Network intrusion prevention systems (IPSes) play an important role in protecting computers against attacks originating from the network. Signature matching is a performance-critical operation that each IPS must perform: after storing a reassembled TCP-level byte stream or a field of a higher level protocol in a buffer, the IPS needs to decide whether it matches any of the signatures that describe known attacks. This project investigates methods for representing signatures that allow fast matching, require little memory, and can support complex signatures expressed as regular expressions.
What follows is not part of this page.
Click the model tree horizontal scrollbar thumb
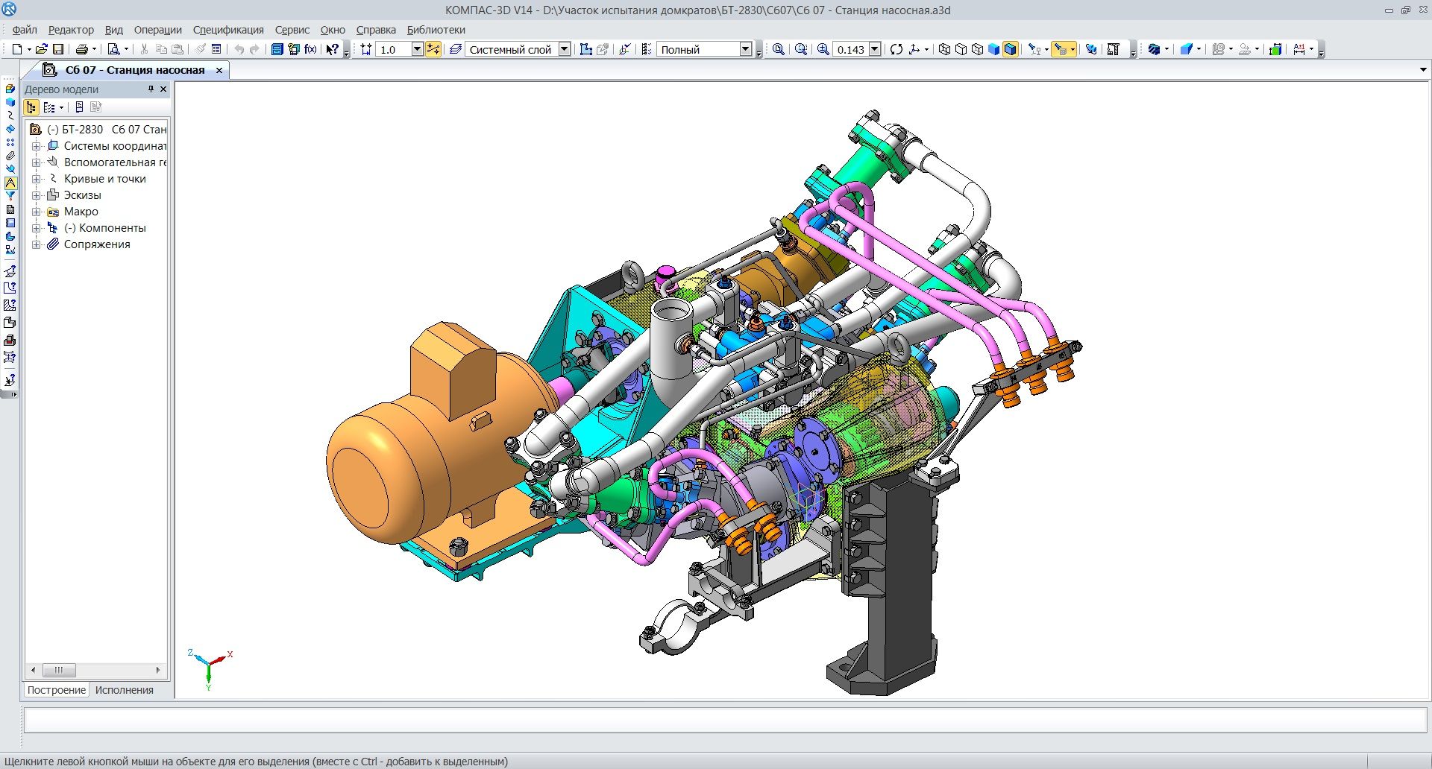The image size is (1432, 769). pyautogui.click(x=59, y=670)
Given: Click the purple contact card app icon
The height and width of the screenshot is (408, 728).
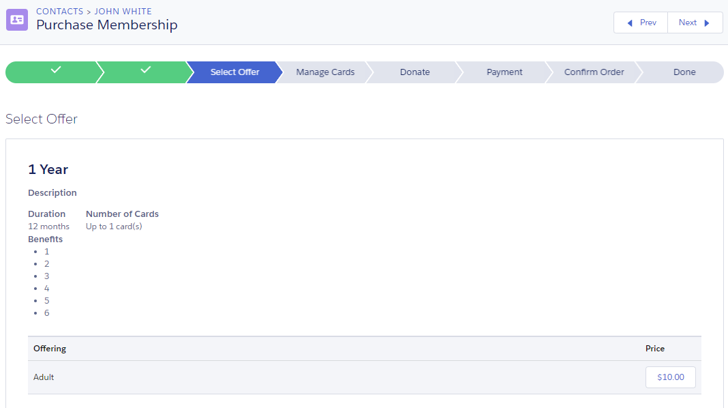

Currently used representations, such as deterministic finite-state automata (DFAs) and non-deterministic finite-state automata (NFAs), have severe drawbacks. In general, DFAs enable fast matching but are space inefficient and NFAs are concise but are slow to match against. Solutions based on multiple DFAs have intermediary matching speeds and memory requirements. One of the core reasons why such solutions provide unfavorable speed versus memory tradeoffs is the state-space explosion problem.
This project focuses on a novel signature representation that neutralizes statespace explosion: extended finite automata (XFAs). XFAs extend DFAs with a few bytes of ""scratch memory"" used to store bits which record auxiliary information during the matching, or counters which record progress. When an accepting state is reached, the scratch memory is checked and a match is declared only if it holds suitable values. Preliminary results on signature sets from Snort and Cisco IPS show that compared to solutions using multiple DFAs, XFAs can be 10 times smaller and at the same time 5 times faster in software.